Unlike other distributed deep learning software framworks and the emerging Federated Learning technologies which are based on single-layer parameter server architecture, GeoMX applies two-layer architecture to reduce communication cost between parties.

GeoMX allows parties to train the deep learning model on their own data and clusters in a distributed mannar locally. Parties only need to upload the locally aggregated model gradients (or model updates) to the central party to perform global aggregation, model updating and model synchronization.

To mitigate the communication bottleneck between the central party and participating parties, GeoMX implements multiple communication-efficient strategies, such as BSC, DGT, TSEngine and P3, boosting the model training.

BSC, fully named as Bilateral Sparse Compression, reduces the size of gradient tensors during Local Server's push and pull progress.

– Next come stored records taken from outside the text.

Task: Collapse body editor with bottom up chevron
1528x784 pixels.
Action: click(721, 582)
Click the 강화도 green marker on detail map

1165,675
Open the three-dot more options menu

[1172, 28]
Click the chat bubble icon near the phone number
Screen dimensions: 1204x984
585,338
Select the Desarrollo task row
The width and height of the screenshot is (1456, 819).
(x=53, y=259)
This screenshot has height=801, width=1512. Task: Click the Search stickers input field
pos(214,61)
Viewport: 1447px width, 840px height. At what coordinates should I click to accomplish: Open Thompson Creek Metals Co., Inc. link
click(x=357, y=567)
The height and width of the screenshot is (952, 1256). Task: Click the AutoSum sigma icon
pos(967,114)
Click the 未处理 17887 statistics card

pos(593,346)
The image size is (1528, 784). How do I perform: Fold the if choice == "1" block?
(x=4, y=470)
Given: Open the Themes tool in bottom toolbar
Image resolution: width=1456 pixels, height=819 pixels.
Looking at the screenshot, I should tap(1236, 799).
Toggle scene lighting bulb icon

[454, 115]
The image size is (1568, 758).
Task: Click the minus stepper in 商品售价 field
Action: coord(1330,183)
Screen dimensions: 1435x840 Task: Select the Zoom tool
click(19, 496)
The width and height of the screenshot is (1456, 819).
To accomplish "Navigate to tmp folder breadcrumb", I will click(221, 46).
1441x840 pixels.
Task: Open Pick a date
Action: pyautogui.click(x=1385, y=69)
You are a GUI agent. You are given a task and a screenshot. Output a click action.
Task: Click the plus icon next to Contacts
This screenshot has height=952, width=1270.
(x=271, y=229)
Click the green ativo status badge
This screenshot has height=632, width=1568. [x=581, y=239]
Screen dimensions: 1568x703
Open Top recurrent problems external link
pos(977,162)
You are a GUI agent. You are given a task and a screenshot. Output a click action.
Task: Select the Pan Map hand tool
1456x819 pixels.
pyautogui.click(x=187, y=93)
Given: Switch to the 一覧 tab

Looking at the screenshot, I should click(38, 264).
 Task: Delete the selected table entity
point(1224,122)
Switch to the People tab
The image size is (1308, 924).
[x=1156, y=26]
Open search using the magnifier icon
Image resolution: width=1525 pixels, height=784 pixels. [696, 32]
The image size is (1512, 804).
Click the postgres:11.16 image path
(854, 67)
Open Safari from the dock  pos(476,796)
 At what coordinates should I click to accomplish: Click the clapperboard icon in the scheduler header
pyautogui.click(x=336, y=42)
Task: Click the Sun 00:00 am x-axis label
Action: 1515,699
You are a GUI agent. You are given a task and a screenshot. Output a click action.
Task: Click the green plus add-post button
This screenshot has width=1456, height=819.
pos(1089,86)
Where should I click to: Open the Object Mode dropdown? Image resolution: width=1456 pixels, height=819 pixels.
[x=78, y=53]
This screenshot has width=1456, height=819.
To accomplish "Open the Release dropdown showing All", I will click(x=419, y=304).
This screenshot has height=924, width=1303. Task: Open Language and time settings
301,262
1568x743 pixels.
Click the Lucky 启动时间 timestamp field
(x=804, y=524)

DGT, a contribution-aware differential gradient transmission protocol, fully named as Differential Gradient Transmission , transfers gradients in multi-channels with different reliability and priority according to their contribution to model convergence. TSEngine, an adaptive communication scheduler for efficient communication overlay of the parameter server system in DML-WANs, dynamically schedules the communication logic over the parameter server and workers based on the active network perception. P3 overlaps parameter synchronization with computation in order to improve the training performance.

Furthermore, GeoMX supports:

  1. 4 communication algorithms, including fully-synchronous algorithm, mix-synchronous algorithm, HierFAVG-styled synchronous algorithm and DC-ASGD asynchronous algorithm.

  2. (6 categories) 25 machine learning algorithms, including 9 gradient descent algorithms, 7 ensemble learning algorithms, 3 support vector algorithms, 2 MapReduce algorithms, 2 online learning algorithms, 2 incremental learning algorithms.

Installation

Build from source

clone the GeoMX project

git clone https://github.com/INET-RC/GeoMX.git
cd GeoMX

Install a Math Library and OpenCV

# e.g. OpenBLAS
sudo apt-get install -y libopenblas-dev
sudo apt-get install -y libopencv-dev

Build core shared library

There is a configuration file for make, make/config.mk compilation options.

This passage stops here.